Why do so many agencies make upper management responsible for the contents and accuracy of letters of reprimand? the author says that this policy undermines a supervisors’ authority to lead.

I recently taught a seminar titled Dealing With Performance and Conduct Issues for Federal a field activity that need not be named. Their parent agency’s policy is to have “Letters of Reprimand” signed by third (and sometimes fourth) level managers. The need for such a high level of accountability is questionable since reprimands are commonly expunged from the employee’s personnel records 1-3 years after being signed. (See Our Disciplinary System Needs Corrective Action)

For more than a decade, I have wondered why so many agencies make upper management responsible for the contents and correctness of such letters. After all, in most Federal activities, the letter itself is written by a human resources (HR) specialist to avoid error of form or fact. As I looked into delegating such a simple authority down to the lowest level, many aspects of employee relations came to light.

Two types of supervision

Federal supervisors (the first level of management) fall into two categories. Some are virtually full-time managers. They do very little of the work they performed so well (assuming they were “best qualified”) before being promoted. Such is the case for most blue-collar supervisors and many in white collar areas as well. Machinist Foremen often go for months without turning a wrench.  Social Security “Operations Supervisors” only took claims under extraordinary circumstances back when I worked at SSA.

Other supervisors manage only on a part-time basis. I’ve taught seminars for scientists, engineers, and many others whose supervisory time equates to 20% or less of an average work week. In other words, some Feds get full-time supervision, some part-time, and others virtually none – especially those in remote locations.

One thing that both kinds of supervisors have in common is a desire to effectively deal with their worst employees. No doubt, some are the cause of their own problems, but readers of this article should imagine lining up a large work group (say, 10 or more people) in “best-to-worst” employee order. Who’s in last place? Why? What can the boss do about it?

Who’s in charge here?

When an honest supervisor (not an oxymoron in my experience) tells me that an employee’s conduct or behavior is what has landed them in “last place”, some sort of disciplinary response may be needed. I’d prefer a mediated conversation (See War and Peace: Should You Discipline or Mediate?) but there are times when an employee will not acknowledge or take responsibility for his own conduct.

If, however, a decision is made to issue a written reprimand, why shouldn’t the supervisor sign that document? I am not suggesting the supervisor act alone or in isolation. HR assistance will, no doubt, be part of the process. Moreover, a second-level supervisor should be afforded the courtesy and respect of knowing such action is being considered and/or taken.

In most cases I run across, the employee has already been counseled, given documented warnings, etc. – all by the supervisor. It’s illogical to have someone removed from the action step in to sign a reprimand, which is the next progressive step. Moreover, it’s unclear as to how/why such a practice came into existence.

The “Us v.
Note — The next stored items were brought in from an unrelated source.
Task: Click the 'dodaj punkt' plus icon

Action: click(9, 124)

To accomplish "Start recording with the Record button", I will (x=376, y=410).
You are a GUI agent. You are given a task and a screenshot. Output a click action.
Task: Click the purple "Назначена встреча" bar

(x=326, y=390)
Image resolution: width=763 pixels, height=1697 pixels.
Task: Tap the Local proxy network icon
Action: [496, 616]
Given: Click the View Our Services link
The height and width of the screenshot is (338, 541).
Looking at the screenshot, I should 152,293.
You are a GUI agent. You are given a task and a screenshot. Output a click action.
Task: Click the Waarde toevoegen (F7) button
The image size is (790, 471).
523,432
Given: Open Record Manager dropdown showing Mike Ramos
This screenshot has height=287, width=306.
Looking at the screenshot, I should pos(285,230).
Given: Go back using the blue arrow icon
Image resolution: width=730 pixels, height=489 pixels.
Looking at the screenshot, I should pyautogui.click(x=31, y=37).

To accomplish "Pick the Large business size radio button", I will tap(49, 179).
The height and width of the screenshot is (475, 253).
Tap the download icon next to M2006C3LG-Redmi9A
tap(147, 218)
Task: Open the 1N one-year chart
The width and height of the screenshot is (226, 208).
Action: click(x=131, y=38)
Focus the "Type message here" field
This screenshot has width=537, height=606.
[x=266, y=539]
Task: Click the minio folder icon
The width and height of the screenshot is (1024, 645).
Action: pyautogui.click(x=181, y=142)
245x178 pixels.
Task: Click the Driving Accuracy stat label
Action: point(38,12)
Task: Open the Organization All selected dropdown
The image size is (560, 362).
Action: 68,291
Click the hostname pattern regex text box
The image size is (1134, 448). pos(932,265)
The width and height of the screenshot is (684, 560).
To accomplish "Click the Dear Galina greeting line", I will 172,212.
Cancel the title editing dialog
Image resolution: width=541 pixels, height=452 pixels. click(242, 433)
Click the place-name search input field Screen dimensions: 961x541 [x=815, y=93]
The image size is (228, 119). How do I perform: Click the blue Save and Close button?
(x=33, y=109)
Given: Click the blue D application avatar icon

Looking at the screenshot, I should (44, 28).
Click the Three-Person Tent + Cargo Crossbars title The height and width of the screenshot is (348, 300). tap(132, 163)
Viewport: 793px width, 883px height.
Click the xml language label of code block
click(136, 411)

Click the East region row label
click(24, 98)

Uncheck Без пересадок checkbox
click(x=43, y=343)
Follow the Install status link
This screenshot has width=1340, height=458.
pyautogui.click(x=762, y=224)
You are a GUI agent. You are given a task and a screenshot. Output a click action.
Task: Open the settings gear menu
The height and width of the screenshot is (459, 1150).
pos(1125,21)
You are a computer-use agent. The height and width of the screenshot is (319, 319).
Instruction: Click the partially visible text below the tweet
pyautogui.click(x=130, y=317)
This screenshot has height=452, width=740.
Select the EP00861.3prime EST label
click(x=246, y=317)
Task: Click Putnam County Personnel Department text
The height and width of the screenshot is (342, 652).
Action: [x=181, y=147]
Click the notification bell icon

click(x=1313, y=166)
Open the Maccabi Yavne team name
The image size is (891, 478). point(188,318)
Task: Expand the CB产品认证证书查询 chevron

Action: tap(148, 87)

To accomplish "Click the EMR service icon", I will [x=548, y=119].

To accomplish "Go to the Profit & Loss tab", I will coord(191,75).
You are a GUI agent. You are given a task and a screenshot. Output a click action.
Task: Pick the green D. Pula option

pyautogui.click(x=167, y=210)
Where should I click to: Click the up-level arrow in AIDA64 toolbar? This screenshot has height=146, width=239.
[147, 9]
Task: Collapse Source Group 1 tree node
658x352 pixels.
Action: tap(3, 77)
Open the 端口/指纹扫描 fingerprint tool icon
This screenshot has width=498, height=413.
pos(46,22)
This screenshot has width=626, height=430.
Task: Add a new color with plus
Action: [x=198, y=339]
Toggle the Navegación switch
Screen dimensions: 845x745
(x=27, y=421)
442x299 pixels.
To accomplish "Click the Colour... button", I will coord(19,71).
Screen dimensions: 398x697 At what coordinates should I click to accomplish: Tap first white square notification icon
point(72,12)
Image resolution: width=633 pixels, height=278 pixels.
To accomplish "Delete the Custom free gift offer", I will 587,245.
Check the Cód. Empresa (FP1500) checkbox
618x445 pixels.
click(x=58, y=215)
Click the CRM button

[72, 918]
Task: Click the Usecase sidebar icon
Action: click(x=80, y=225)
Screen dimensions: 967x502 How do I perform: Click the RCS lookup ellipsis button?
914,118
Them” Distraction

Don’t expect the employee who receives an official reprimand to say, “Thanks, I needed this!” Specialists in my field will tell you that a grievance or EEO complaint is likely in such disciplinary cases. Accordingly, reprimands are not trivial or without risk even though they are soon to be expunged.

My greater concern is that such a policy undermines a supervisors’ authority to lead. Real leadership comes with the acknowledgement of real risks. To err is human – especially if you’re paid to make decisions. The number of times I have to back up and apologize is reflective of both the quality of my decisions and the chances I’m willing to take.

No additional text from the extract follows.